OS Concepts: Processes, Threads, and Scheduling

How operating systems manage concurrent execution through processes, threads, context switching, and scheduling algorithms that balance fairness, throughput, and responsiveness.

2021-03-07
Share
Computer Engineeringosprocessesthreads

Terminology

  • Process: an instance of a running program, including its code, data, heap, stack, open file descriptors, and OS-managed metadata; each process has its own isolated virtual address space
  • Thread: a lightweight unit of execution within a process; threads share the process's address space and resources but each has its own stack, program counter, and register state
  • Kernel: the core of the operating system that manages hardware resources, enforces isolation between processes, and provides system calls for user programs
  • Context switch: the act of saving the state (registers, program counter, stack pointer) of the currently running process or thread and restoring the state of another, allowing the CPU to switch between tasks
  • PCB (Process Control Block): a data structure maintained by the OS for each process, containing the process state, program counter, CPU registers, memory management info, scheduling priority, and I/O status
  • Scheduler: the OS component that decides which process or thread runs next on the CPU
  • Preemption: the ability of the OS to forcibly suspend a running process and give the CPU to another process, typically triggered by a timer interrupt
  • Time quantum (time slice): the maximum amount of CPU time a process is allowed before being preempted by the scheduler
  • Turnaround time: the total time from when a process is submitted to when it completes, including waiting time and execution time
  • Response time: the time from when a process is submitted to when it first begins executing
  • Throughput: the number of processes completed per unit of time
  • CPU burst: a period during which a process is actively using the CPU without performing I/O
  • I/O burst: a period during which a process is waiting for an I/O operation to complete
  • Ready queue: the set of processes that are loaded in memory, ready to execute, and waiting for CPU time
  • Blocking: when a process voluntarily gives up the CPU because it is waiting for an event (I/O completion, lock acquisition, signal)
  • Starvation: a condition where a process is perpetually denied CPU time because higher-priority processes always run first
  • Aging: a technique to prevent starvation by gradually increasing the priority of processes that have been waiting for a long time
  • Race condition: a situation where the outcome of a program depends on the relative timing of thread execution, leading to unpredictable behavior
  • Mutex (mutual exclusion): a synchronization primitive that ensures only one thread can access a critical section at a time
  • Deadlock: a state where two or more processes are each waiting for a resource held by another, and none can proceed
  • Fork: a system call that creates a new process by duplicating the calling process; the new process (child) gets a copy of the parent's address space

What & Why

An operating system must run many programs at the same time on a limited number of CPUs. Even a single-core machine appears to run dozens of programs simultaneously because the OS rapidly switches between them, giving each a small slice of CPU time. This illusion of concurrency is built on two abstractions: processes and threads.

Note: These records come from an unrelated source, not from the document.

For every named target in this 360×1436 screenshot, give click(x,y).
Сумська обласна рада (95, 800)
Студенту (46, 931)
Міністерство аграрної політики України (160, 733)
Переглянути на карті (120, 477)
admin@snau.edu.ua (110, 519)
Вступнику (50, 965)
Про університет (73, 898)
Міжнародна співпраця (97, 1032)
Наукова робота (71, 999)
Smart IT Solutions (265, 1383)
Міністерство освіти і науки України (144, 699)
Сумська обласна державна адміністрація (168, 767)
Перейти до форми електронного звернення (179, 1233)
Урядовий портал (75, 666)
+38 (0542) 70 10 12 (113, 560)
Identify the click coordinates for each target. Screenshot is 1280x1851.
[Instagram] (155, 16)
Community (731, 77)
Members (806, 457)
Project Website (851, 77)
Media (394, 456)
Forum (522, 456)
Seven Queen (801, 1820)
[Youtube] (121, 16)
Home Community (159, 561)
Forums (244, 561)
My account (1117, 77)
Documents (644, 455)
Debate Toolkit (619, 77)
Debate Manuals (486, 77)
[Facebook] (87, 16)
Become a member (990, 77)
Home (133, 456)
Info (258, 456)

A process provides isolation. Each process has its own virtual address space, so a bug in one program cannot corrupt another's memory. The OS enforces this boundary using hardware support (virtual memory, privilege levels). Processes communicate through explicit mechanisms like pipes, sockets, or shared memory.

A thread provides concurrency within a process. Threads share the same address space, so they can access the same data structures without copying. This makes threads cheaper to create and switch between than processes, but it also means threads must coordinate access to shared data using synchronization primitives like mutexes.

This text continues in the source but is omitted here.